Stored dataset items
● ● ●

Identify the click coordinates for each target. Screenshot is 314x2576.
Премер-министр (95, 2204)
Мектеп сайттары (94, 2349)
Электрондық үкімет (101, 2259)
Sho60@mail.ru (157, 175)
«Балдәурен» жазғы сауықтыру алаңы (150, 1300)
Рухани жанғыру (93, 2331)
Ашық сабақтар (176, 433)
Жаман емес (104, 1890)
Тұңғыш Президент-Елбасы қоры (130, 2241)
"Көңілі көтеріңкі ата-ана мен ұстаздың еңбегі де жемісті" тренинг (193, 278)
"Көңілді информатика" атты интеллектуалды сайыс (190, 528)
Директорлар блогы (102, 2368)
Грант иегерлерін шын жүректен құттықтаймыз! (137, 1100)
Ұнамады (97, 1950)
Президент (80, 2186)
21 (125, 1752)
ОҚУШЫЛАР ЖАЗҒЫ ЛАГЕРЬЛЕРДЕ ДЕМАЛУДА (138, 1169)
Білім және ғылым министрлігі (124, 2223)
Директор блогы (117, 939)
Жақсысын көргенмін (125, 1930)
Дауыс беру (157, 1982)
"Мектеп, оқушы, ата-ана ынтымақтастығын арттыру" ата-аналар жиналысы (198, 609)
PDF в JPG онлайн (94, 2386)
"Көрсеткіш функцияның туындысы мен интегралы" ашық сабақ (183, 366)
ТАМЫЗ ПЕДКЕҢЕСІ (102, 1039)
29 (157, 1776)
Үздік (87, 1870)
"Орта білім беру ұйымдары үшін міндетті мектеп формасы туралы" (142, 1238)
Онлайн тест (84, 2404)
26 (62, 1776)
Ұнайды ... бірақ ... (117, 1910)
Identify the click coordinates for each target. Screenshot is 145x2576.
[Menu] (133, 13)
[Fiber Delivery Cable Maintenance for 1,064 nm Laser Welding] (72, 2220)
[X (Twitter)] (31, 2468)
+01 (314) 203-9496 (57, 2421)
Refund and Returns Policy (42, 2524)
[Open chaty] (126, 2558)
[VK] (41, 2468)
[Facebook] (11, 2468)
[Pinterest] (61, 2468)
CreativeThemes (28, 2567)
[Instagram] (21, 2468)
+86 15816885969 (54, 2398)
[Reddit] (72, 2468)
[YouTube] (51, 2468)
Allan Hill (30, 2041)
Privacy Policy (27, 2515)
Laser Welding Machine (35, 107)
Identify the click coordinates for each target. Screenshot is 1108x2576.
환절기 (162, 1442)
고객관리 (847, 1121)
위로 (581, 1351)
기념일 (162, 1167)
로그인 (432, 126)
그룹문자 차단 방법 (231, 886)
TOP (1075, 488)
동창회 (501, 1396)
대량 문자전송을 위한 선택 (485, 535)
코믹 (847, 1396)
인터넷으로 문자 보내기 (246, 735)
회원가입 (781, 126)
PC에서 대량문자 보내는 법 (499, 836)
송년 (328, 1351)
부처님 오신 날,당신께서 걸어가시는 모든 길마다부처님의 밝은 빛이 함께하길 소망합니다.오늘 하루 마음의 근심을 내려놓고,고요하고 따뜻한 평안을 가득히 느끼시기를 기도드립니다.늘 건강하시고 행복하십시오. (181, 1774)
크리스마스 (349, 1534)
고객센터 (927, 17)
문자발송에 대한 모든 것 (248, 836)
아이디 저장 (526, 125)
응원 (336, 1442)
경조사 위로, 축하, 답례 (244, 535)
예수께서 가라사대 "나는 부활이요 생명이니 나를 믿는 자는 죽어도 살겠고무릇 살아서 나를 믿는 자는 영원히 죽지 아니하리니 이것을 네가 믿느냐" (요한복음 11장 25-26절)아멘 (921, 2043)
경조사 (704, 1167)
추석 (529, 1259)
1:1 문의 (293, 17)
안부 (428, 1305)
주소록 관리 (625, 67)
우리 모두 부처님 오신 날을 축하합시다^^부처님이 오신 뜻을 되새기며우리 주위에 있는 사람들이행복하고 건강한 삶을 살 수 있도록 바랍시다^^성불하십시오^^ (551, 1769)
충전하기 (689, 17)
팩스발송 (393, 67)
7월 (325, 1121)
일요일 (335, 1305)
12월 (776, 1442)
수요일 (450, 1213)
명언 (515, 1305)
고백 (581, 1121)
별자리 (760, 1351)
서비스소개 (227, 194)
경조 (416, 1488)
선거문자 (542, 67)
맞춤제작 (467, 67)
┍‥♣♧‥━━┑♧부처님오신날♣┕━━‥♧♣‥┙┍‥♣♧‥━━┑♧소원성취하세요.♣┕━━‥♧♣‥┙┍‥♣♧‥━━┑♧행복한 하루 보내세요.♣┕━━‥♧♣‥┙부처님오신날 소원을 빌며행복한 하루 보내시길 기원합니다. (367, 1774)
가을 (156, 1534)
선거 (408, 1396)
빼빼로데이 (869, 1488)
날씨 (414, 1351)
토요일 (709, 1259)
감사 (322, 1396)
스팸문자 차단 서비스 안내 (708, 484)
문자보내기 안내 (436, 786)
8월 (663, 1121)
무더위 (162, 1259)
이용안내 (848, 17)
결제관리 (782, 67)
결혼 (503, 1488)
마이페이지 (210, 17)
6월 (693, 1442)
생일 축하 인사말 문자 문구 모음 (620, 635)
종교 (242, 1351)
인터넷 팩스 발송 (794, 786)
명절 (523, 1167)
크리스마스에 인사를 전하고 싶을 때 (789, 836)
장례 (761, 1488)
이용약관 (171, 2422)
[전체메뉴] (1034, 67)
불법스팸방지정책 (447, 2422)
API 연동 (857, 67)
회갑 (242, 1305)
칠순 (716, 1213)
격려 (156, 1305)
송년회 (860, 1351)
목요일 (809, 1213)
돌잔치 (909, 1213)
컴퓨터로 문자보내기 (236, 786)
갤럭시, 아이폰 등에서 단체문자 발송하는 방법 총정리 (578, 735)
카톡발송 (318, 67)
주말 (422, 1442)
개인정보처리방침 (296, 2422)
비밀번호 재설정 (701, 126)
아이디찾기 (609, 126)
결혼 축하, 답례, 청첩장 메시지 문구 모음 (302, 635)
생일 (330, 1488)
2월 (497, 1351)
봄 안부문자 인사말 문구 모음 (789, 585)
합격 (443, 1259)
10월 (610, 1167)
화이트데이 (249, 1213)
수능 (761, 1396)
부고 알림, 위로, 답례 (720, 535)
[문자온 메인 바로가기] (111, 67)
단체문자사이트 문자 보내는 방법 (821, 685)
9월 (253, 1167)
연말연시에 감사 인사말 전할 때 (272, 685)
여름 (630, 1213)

● ● ●

_WHAT TO WORK ON_
Nothing should be left out: repeat all of the data exactly.

_WORKED SOLUTION_
Identify the click coordinates for each target. Screenshot is 314x2576.
Премер-министр (95, 2204)
Мектеп сайттары (94, 2349)
Электрондық үкімет (101, 2259)
Sho60@mail.ru (157, 175)
«Балдәурен» жазғы сауықтыру алаңы (150, 1300)
Рухани жанғыру (93, 2331)
Ашық сабақтар (176, 433)
Жаман емес (104, 1890)
Тұңғыш Президент-Елбасы қоры (130, 2241)
"Көңілі көтеріңкі ата-ана мен ұстаздың еңбегі де жемісті" тренинг (193, 278)
"Көңілді информатика" атты интеллектуалды сайыс (190, 528)
Директорлар блогы (102, 2368)
Грант иегерлерін шын жүректен құттықтаймыз! (137, 1100)
Ұнамады (97, 1950)
Президент (80, 2186)
21 (125, 1752)
ОҚУШЫЛАР ЖАЗҒЫ ЛАГЕРЬЛЕРДЕ ДЕМАЛУДА (138, 1169)
Білім және ғылым министрлігі (124, 2223)
Директор блогы (117, 939)
Жақсысын көргенмін (125, 1930)
Дауыс беру (157, 1982)
"Мектеп, оқушы, ата-ана ынтымақтастығын арттыру" ата-аналар жиналысы (198, 609)
PDF в JPG онлайн (94, 2386)
"Көрсеткіш функцияның туындысы мен интегралы" ашық сабақ (183, 366)
ТАМЫЗ ПЕДКЕҢЕСІ (102, 1039)
29 (157, 1776)
Үздік (87, 1870)
"Орта білім беру ұйымдары үшін міндетті мектеп формасы туралы" (142, 1238)
Онлайн тест (84, 2404)
26 (62, 1776)
Ұнайды ... бірақ ... (117, 1910)
Identify the click coordinates for each target. Screenshot is 145x2576.
[Menu] (133, 13)
[Fiber Delivery Cable Maintenance for 1,064 nm Laser Welding] (72, 2220)
[X (Twitter)] (31, 2468)
+01 (314) 203-9496 (57, 2421)
Refund and Returns Policy (42, 2524)
[Open chaty] (126, 2558)
[VK] (41, 2468)
[Facebook] (11, 2468)
[Pinterest] (61, 2468)
CreativeThemes (28, 2567)
[Instagram] (21, 2468)
+86 15816885969 (54, 2398)
[Reddit] (72, 2468)
[YouTube] (51, 2468)
Allan Hill (30, 2041)
Privacy Policy (27, 2515)
Laser Welding Machine (35, 107)
Identify the click coordinates for each target. Screenshot is 1108x2576.
환절기 (162, 1442)
고객관리 (847, 1121)
위로 (581, 1351)
기념일 (162, 1167)
로그인 (432, 126)
그룹문자 차단 방법 (231, 886)
TOP (1075, 488)
동창회 (501, 1396)
대량 문자전송을 위한 선택 (485, 535)
코믹 (847, 1396)
인터넷으로 문자 보내기 (246, 735)
회원가입 (781, 126)
PC에서 대량문자 보내는 법 (499, 836)
송년 (328, 1351)
부처님 오신 날,당신께서 걸어가시는 모든 길마다부처님의 밝은 빛이 함께하길 소망합니다.오늘 하루 마음의 근심을 내려놓고,고요하고 따뜻한 평안을 가득히 느끼시기를 기도드립니다.늘 건강하시고 행복하십시오. (181, 1774)
크리스마스 (349, 1534)
고객센터 (927, 17)
문자발송에 대한 모든 것 (248, 836)
아이디 저장 (526, 125)
응원 (336, 1442)
경조사 위로, 축하, 답례 (244, 535)
예수께서 가라사대 "나는 부활이요 생명이니 나를 믿는 자는 죽어도 살겠고무릇 살아서 나를 믿는 자는 영원히 죽지 아니하리니 이것을 네가 믿느냐" (요한복음 11장 25-26절)아멘 (921, 2043)
경조사 (704, 1167)
추석 (529, 1259)
1:1 문의 (293, 17)
안부 (428, 1305)
주소록 관리 (625, 67)
우리 모두 부처님 오신 날을 축하합시다^^부처님이 오신 뜻을 되새기며우리 주위에 있는 사람들이행복하고 건강한 삶을 살 수 있도록 바랍시다^^성불하십시오^^ (551, 1769)
충전하기 (689, 17)
팩스발송 (393, 67)
7월 (325, 1121)
일요일 (335, 1305)
12월 (776, 1442)
수요일 (450, 1213)
명언 (515, 1305)
고백 (581, 1121)
별자리 (760, 1351)
서비스소개 (227, 194)
경조 (416, 1488)
선거문자 (542, 67)
맞춤제작 (467, 67)
┍‥♣♧‥━━┑♧부처님오신날♣┕━━‥♧♣‥┙┍‥♣♧‥━━┑♧소원성취하세요.♣┕━━‥♧♣‥┙┍‥♣♧‥━━┑♧행복한 하루 보내세요.♣┕━━‥♧♣‥┙부처님오신날 소원을 빌며행복한 하루 보내시길 기원합니다. (367, 1774)
가을 (156, 1534)
선거 (408, 1396)
빼빼로데이 (869, 1488)
날씨 (414, 1351)
토요일 (709, 1259)
감사 (322, 1396)
스팸문자 차단 서비스 안내 (708, 484)
문자보내기 안내 (436, 786)
8월 (663, 1121)
무더위 (162, 1259)
이용안내 (848, 17)
결제관리 (782, 67)
결혼 (503, 1488)
마이페이지 (210, 17)
6월 (693, 1442)
생일 축하 인사말 문자 문구 모음 (620, 635)
종교 (242, 1351)
인터넷 팩스 발송 (794, 786)
명절 (523, 1167)
크리스마스에 인사를 전하고 싶을 때 (789, 836)
장례 (761, 1488)
이용약관 (171, 2422)
[전체메뉴] (1034, 67)
불법스팸방지정책 (447, 2422)
API 연동 (857, 67)
회갑 (242, 1305)
칠순 (716, 1213)
격려 (156, 1305)
송년회 (860, 1351)
목요일 (809, 1213)
돌잔치 (909, 1213)
컴퓨터로 문자보내기 (236, 786)
갤럭시, 아이폰 등에서 단체문자 발송하는 방법 총정리 (578, 735)
카톡발송 (318, 67)
주말 (422, 1442)
개인정보처리방침 (296, 2422)
비밀번호 재설정 (701, 126)
아이디찾기 (609, 126)
결혼 축하, 답례, 청첩장 메시지 문구 모음 (302, 635)
생일 (330, 1488)
2월 (497, 1351)
봄 안부문자 인사말 문구 모음 (789, 585)
합격 (443, 1259)
10월 (610, 1167)
화이트데이 (249, 1213)
수능 (761, 1396)
부고 알림, 위로, 답례 (720, 535)
[문자온 메인 바로가기] (111, 67)
단체문자사이트 문자 보내는 방법 (821, 685)
9월 (253, 1167)
연말연시에 감사 인사말 전할 때 (272, 685)
여름 (630, 1213)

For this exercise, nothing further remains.